→ Aim of the exercise: Copy the entries below word for word, from the first line through the line with "(1612, 1078).". Leave the pictures out.
————————
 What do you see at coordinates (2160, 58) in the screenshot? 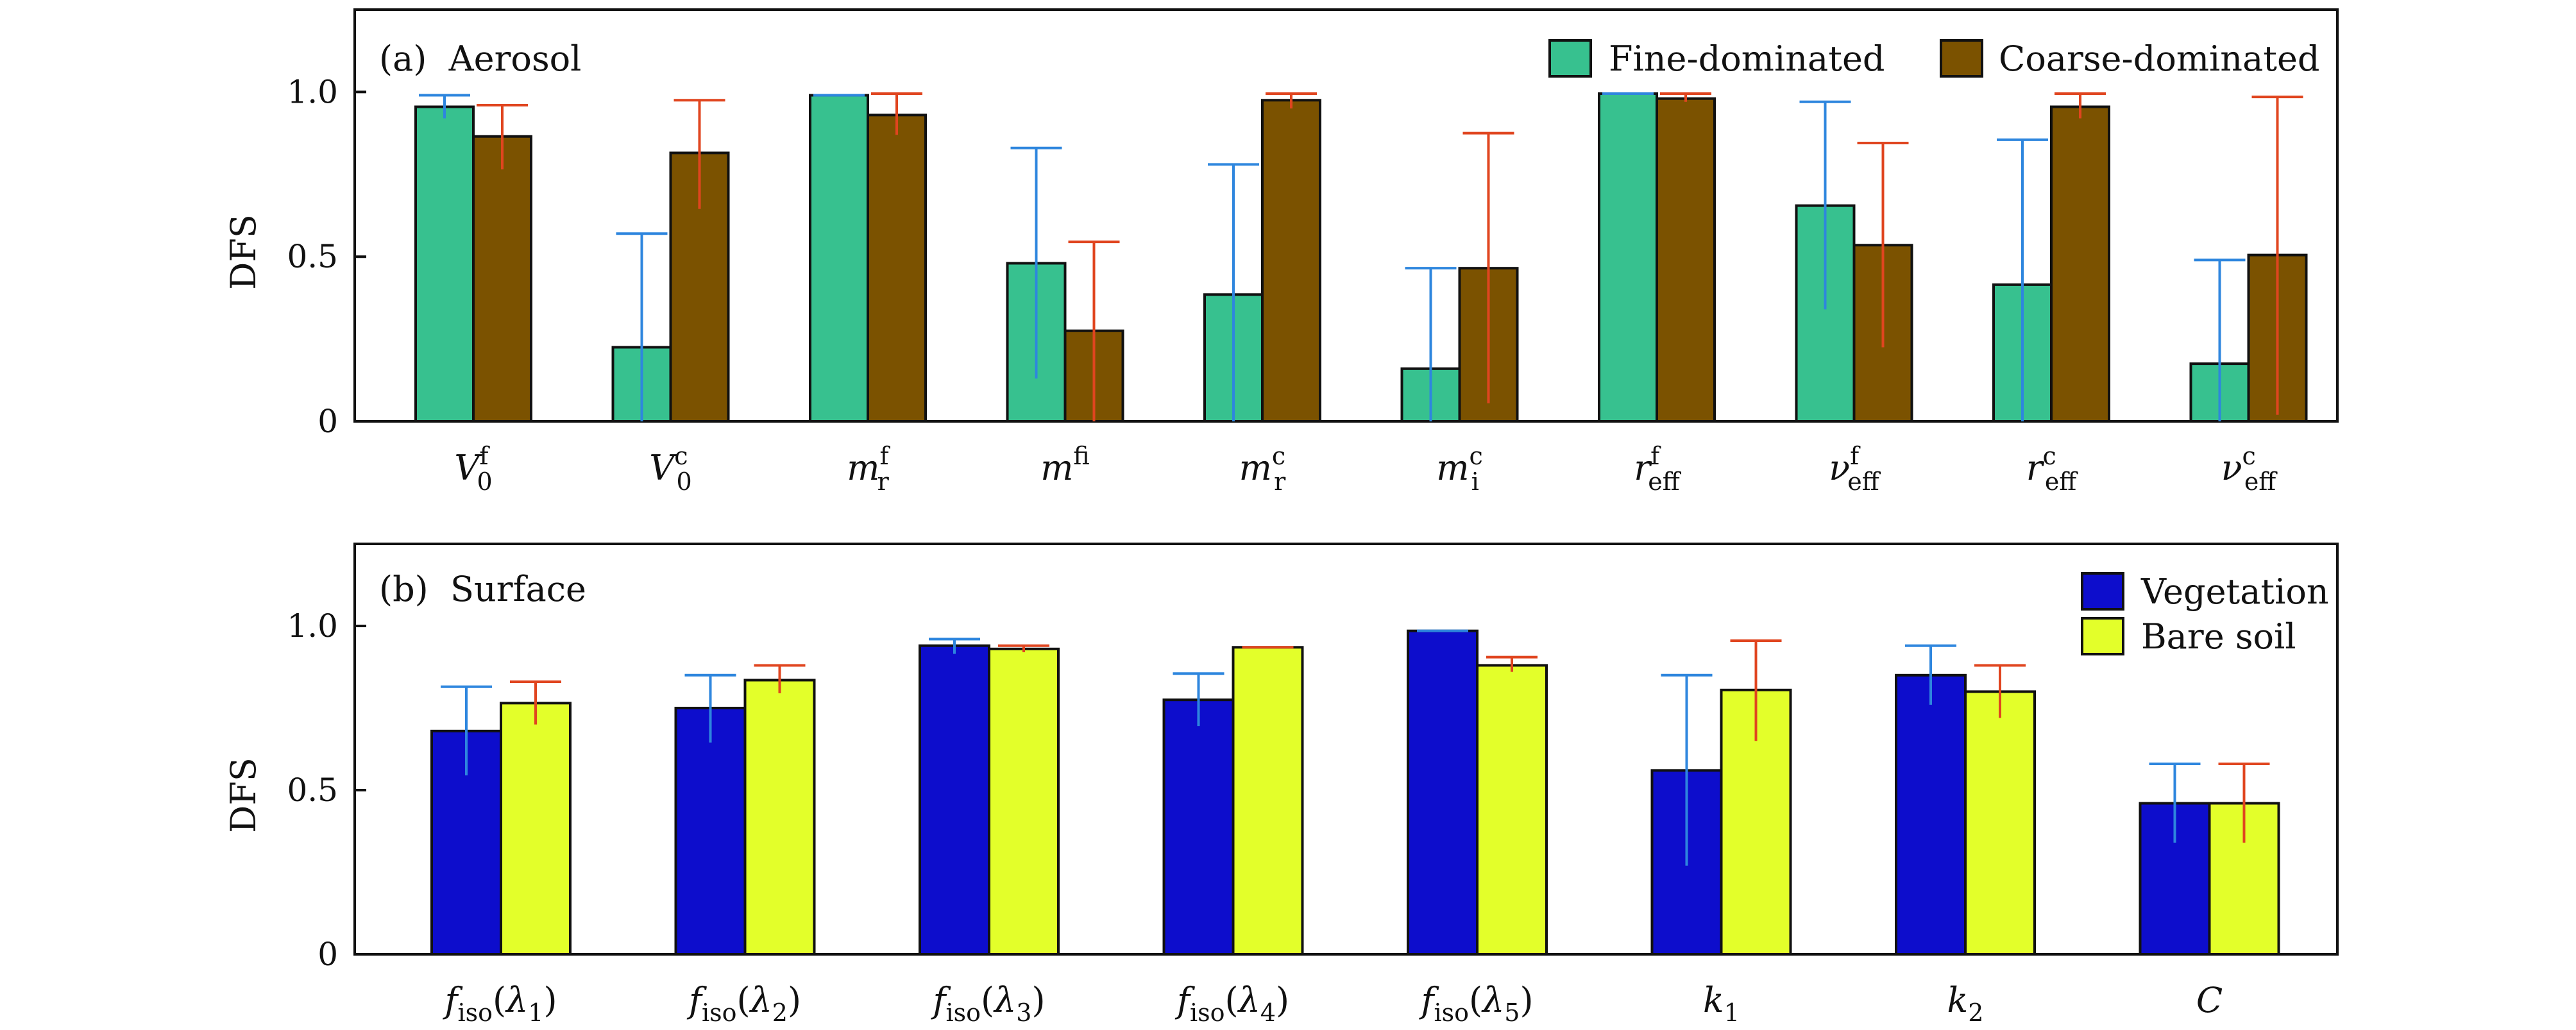
I see `legend-label-coarse-dominated: Coarse-dominated` at bounding box center [2160, 58].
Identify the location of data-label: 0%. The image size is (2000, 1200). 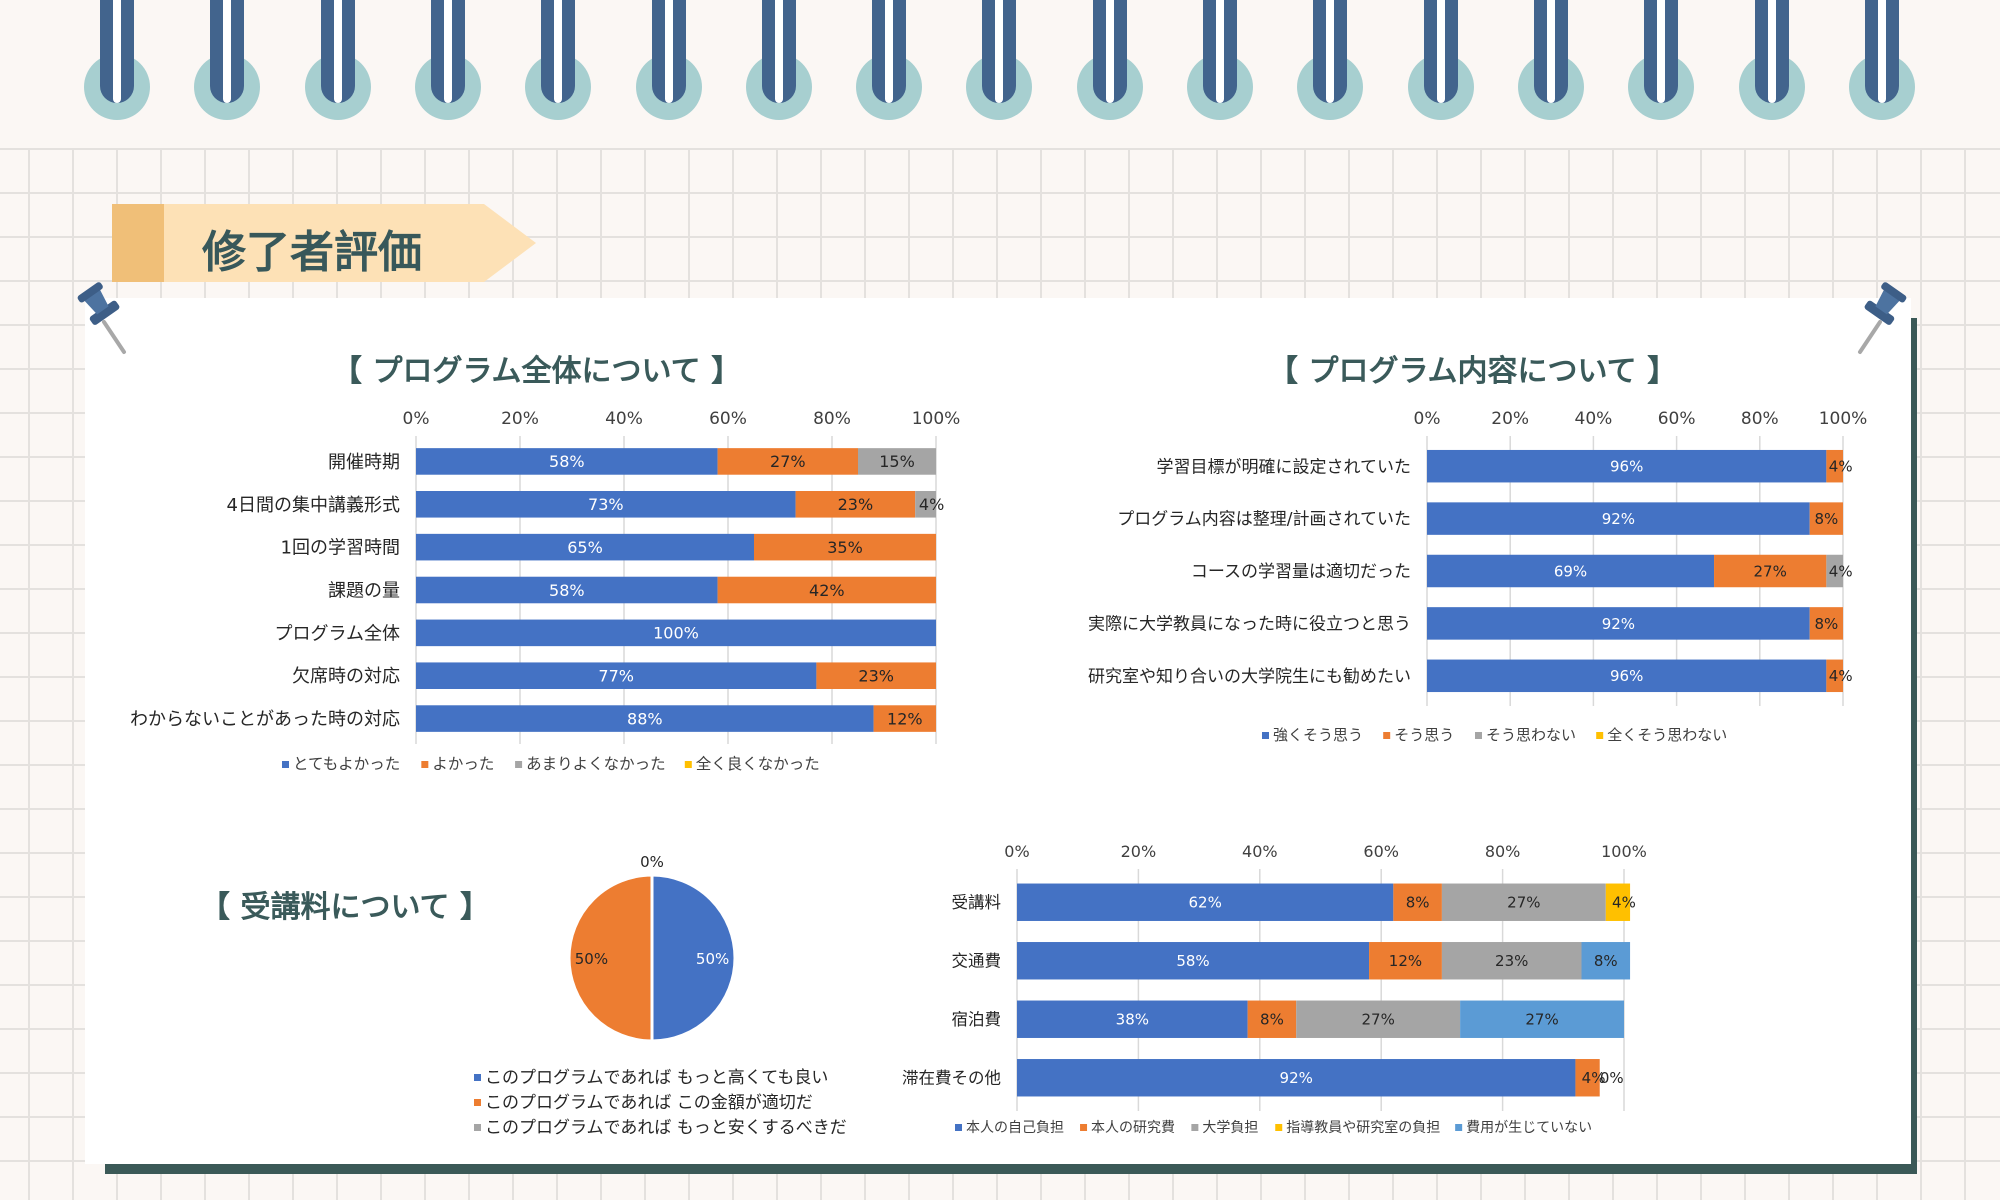
(1612, 1078).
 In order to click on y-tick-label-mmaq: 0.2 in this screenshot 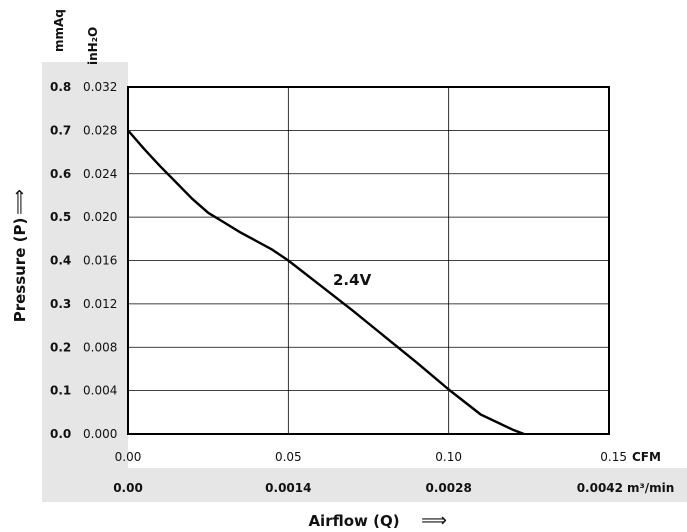, I will do `click(60, 347)`.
————————
→ Written reply:
 What do you see at coordinates (2160, 58) in the screenshot? 
I see `legend-label-coarse-dominated: Coarse-dominated` at bounding box center [2160, 58].
Identify the location of data-label: 0%. The image size is (2000, 1200). 
(1612, 1078).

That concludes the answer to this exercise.